- Task requirements -
Rewrite the part of the material that opens with the line containing "Success [415, 1006]" and closes with the line containing "clear (804, 864)", replacing "document" with "page" and keeping everything else the same. Give back only those lines.

- Task data -
start

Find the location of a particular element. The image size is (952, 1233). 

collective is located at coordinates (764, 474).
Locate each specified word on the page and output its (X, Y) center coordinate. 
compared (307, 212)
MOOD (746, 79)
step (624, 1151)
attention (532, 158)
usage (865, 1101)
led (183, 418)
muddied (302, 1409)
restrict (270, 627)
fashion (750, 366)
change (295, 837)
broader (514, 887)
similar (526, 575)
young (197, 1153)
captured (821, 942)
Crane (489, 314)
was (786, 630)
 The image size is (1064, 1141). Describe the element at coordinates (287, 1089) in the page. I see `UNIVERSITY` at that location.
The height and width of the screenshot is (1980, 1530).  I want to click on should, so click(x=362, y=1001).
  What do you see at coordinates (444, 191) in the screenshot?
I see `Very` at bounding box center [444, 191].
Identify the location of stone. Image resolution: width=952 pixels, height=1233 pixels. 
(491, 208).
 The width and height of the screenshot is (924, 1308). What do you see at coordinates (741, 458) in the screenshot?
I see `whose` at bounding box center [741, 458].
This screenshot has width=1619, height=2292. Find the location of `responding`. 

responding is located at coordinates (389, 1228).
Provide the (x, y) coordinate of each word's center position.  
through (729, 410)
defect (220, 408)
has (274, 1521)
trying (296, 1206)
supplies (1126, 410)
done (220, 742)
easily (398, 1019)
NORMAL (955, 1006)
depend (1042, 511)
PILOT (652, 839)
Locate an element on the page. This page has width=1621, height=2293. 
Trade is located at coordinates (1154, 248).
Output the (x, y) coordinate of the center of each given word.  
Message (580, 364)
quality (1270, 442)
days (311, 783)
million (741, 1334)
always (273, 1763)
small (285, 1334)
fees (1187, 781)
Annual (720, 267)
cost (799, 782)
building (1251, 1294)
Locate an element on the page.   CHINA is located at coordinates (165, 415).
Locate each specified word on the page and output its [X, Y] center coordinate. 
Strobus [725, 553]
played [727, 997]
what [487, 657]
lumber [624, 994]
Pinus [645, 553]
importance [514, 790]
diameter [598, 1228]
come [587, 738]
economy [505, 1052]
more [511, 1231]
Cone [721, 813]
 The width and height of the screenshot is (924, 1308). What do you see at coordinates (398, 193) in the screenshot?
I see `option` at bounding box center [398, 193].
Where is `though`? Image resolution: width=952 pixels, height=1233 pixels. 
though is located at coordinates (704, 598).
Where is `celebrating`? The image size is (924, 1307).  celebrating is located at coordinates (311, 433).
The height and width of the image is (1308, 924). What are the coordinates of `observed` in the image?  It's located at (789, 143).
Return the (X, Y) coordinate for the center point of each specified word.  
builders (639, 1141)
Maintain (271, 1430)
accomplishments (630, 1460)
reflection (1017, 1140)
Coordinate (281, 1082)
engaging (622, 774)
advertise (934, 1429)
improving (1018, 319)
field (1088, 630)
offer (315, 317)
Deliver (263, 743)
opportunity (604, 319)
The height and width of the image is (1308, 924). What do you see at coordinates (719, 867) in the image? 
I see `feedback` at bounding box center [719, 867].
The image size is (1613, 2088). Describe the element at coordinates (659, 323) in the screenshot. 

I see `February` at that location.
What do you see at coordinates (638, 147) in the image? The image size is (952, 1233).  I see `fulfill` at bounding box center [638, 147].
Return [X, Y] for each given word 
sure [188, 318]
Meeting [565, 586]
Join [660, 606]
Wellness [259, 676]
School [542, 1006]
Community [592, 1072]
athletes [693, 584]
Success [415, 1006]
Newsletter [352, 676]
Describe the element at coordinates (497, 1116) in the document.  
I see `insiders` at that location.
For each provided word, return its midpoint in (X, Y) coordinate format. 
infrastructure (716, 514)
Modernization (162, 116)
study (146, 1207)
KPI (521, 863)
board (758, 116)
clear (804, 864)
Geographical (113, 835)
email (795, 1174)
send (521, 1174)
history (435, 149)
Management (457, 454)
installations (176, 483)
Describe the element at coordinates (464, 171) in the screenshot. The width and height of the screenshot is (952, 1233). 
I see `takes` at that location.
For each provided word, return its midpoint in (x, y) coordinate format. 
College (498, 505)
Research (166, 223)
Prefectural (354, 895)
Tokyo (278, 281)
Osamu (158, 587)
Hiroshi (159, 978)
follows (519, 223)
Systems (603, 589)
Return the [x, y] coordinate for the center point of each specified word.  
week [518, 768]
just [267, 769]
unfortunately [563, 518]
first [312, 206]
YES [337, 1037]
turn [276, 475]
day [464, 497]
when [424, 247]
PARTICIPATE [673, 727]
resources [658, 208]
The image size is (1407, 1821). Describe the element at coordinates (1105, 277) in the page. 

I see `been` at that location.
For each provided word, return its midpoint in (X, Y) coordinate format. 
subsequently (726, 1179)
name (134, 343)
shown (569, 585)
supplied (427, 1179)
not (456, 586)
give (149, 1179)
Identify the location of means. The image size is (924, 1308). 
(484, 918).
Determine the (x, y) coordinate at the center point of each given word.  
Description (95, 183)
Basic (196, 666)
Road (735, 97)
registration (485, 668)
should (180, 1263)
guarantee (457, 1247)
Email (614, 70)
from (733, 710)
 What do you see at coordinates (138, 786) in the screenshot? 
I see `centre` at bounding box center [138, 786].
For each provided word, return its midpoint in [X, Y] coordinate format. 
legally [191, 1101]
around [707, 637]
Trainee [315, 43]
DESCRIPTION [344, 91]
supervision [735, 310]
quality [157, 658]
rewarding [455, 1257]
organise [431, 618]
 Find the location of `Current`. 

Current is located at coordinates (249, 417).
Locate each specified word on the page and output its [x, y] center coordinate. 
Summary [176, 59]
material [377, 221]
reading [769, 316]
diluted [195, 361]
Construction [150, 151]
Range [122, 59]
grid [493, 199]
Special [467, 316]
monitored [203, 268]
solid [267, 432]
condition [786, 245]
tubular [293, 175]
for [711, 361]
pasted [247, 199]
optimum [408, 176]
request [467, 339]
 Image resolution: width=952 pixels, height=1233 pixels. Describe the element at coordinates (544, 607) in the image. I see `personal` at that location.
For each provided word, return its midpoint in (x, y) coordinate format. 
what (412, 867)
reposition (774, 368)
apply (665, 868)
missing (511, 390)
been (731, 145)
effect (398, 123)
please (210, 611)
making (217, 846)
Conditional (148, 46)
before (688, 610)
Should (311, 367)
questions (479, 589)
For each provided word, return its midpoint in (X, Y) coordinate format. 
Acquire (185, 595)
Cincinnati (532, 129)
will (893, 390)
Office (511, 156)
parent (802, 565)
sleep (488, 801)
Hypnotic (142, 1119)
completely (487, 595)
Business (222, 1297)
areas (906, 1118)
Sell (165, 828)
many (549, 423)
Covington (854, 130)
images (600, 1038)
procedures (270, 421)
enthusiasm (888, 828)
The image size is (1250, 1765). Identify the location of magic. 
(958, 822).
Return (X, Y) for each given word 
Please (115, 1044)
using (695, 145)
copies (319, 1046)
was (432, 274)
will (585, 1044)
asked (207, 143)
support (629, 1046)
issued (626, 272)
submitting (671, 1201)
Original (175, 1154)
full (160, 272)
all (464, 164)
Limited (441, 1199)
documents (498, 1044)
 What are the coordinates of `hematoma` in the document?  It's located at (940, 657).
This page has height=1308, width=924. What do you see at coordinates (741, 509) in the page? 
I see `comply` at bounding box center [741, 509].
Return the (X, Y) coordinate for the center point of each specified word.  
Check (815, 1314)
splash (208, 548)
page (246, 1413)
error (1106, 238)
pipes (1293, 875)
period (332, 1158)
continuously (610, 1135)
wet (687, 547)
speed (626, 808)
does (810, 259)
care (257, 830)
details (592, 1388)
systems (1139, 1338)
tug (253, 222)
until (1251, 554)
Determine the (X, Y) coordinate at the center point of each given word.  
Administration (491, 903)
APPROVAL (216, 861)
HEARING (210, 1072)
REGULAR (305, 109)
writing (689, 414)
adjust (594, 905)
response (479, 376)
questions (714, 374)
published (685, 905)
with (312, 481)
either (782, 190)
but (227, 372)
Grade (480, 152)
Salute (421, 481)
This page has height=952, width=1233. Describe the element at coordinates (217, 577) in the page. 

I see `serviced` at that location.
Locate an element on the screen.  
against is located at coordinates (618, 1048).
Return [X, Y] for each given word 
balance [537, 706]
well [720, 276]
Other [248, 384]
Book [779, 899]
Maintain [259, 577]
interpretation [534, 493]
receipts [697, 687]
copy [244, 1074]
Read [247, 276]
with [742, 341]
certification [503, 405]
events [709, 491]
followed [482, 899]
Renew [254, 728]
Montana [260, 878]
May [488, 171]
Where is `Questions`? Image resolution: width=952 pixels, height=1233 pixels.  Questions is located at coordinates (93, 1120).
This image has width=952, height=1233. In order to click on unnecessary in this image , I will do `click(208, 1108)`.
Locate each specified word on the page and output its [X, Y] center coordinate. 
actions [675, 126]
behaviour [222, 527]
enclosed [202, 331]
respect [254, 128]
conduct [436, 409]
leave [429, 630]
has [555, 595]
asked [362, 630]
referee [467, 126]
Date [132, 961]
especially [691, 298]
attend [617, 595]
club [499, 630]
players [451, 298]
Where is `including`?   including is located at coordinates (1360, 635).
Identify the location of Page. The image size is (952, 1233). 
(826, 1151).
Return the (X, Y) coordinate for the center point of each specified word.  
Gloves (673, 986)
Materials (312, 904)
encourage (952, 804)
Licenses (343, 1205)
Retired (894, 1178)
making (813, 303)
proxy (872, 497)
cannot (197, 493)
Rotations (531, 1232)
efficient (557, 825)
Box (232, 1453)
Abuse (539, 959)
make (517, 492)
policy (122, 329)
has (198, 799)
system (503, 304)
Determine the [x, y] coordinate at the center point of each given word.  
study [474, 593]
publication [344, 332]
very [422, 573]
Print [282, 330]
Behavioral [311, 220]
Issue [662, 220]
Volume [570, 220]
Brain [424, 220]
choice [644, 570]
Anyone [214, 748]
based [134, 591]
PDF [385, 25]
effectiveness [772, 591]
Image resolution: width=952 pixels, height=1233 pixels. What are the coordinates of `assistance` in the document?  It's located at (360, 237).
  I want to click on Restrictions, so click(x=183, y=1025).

end

- Exercise result -
Success [415, 1006]
Newsletter [352, 676]
Describe the element at coordinates (497, 1116) in the page.  
I see `insiders` at that location.
For each provided word, return its midpoint in (X, Y) coordinate format. 
infrastructure (716, 514)
Modernization (162, 116)
study (146, 1207)
KPI (521, 863)
board (758, 116)
clear (804, 864)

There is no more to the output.